By Michael Houlihan and Bonnie Harvey, EO Octane blog contributors and Barefoot Wine Founders


We can’t have a cop on every corner or a regulator in every office. At some point we must rely on the people we hire, do business with, and buy products or services from. When we cannot depend on these people, we look to terminate the relationship and search for alternatives. It’s only human nature. We need a stable, dependable platform that we can rely upon to build any relationship.

Aspiring entrepreneurs often ask us what the most important factor is in building a successful business. They ask, “How can I keep and grow my customer base? Is it cornering a narrow niche where you’re the only game in town? Is it providing outstanding value for money? Is it a slick package and a compelling slogan? Is it a cute and memorable logo?”

It’s certainly all those things, but one factor stands out above all else. It is the deal breaker when it’s missing and the glue that bonds customers to your company when it’s demonstrated. It’s doing what you say or imply you are going to do, and what you are expected to do. It’s meeting deadlines, covering bases, and looking out for your customer. It living up to your warranties and solving customer problems with your product or service. It’s called integrity.

And what happens when you make a mistake that hurts your customer? You immediately admit to it and make amends. You show them how you learned from the mistake and what steps you have taken to prevent its reoccurrence. We often say, “People don’t remember how you do when things go smoothly but how you do when times are tough!”

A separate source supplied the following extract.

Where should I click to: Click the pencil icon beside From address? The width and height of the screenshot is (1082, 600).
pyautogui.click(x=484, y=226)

Yes, it can be costly to live up to your promises. Once we had to write a check for $5,000 to a major supermarket because we made a mistake on a back label that was scanning through its cash registers at half the price than it should have. The buyer was unaware of the mistake and what it was costing him. He was surprised that we brought it to his attention and instantly made it right. He was reassured when we showed him how it happened and how it would never happen again. At that point, he knew he could trust us. Soon after, he expanded our line in all his stores.

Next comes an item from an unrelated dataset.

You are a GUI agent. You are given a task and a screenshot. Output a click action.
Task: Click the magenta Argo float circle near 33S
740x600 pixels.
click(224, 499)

We’ve learned that normal inadequacies, weaknesses, and imperfections are more easily forgiven when we are reliable. It is the most highly valued attribute in business. Sometimes our quotes to clients were too low, but we honored those quotes at a loss to us. Why? Because we said we would and our customer expected it. Our word is our bond.

Through this we learned the importance of understanding our customers’ expectations and all the hidden costs that will be expected of us, and took all this into account before we made our quotes.

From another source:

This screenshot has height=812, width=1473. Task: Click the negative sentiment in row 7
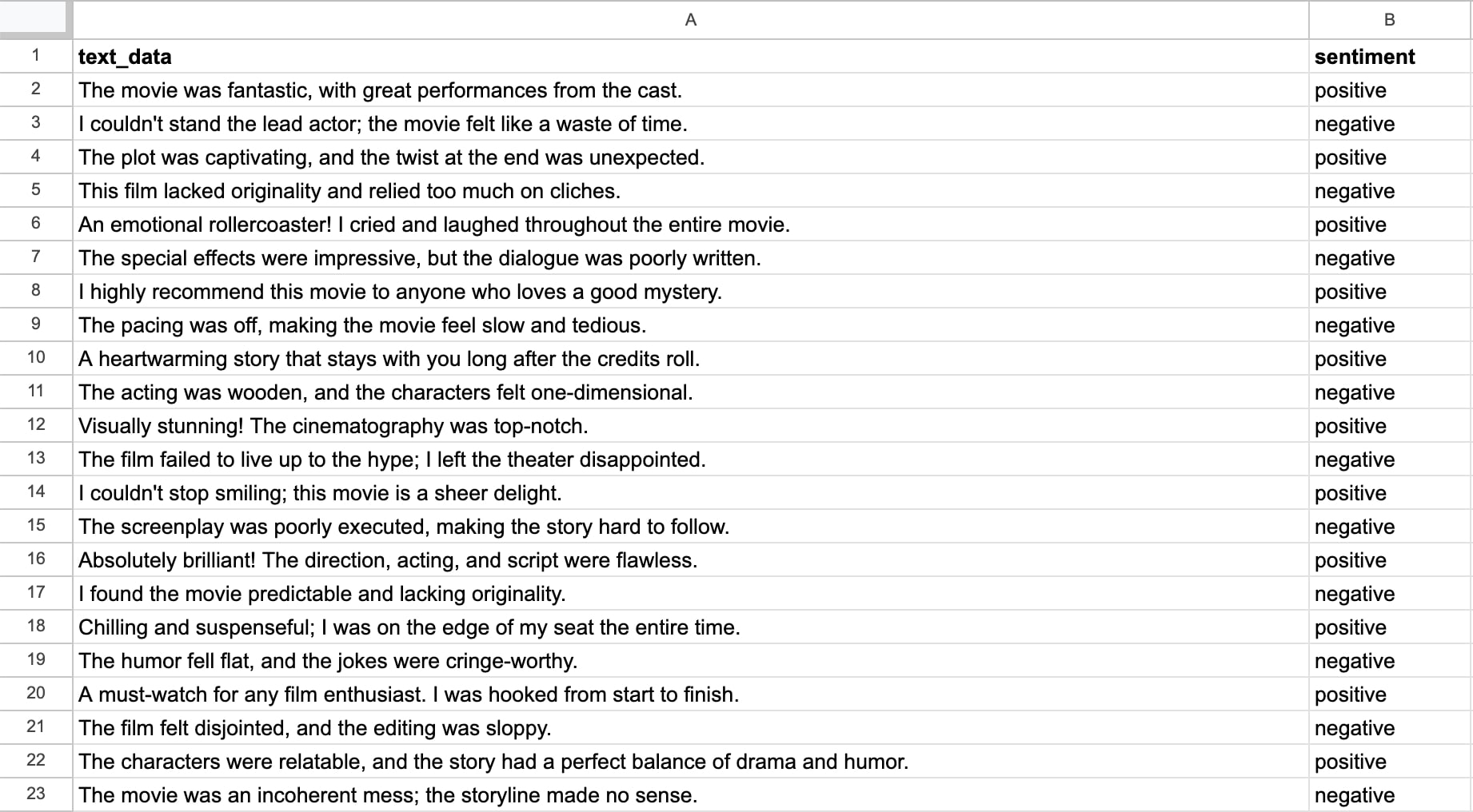1390,258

The same thing goes with employment. If your boss finds you to be dependable and reliable, he or she will be more likely to tolerate a slower learning curve or the occasional foul-up.  When we hire people the first thing we look for is integrity. We know we can generally teach them the skills they lack – if we can trust them.

When we hire a service or buy a product we look for the same quality. We know there are going to be mishaps but we want to know how a business has treated their customers in the past. What does their customer service look like?  Do they honor their guarantees? Do they deliver on time? Are they reliable?

When building a relationship, integrity trumps everything!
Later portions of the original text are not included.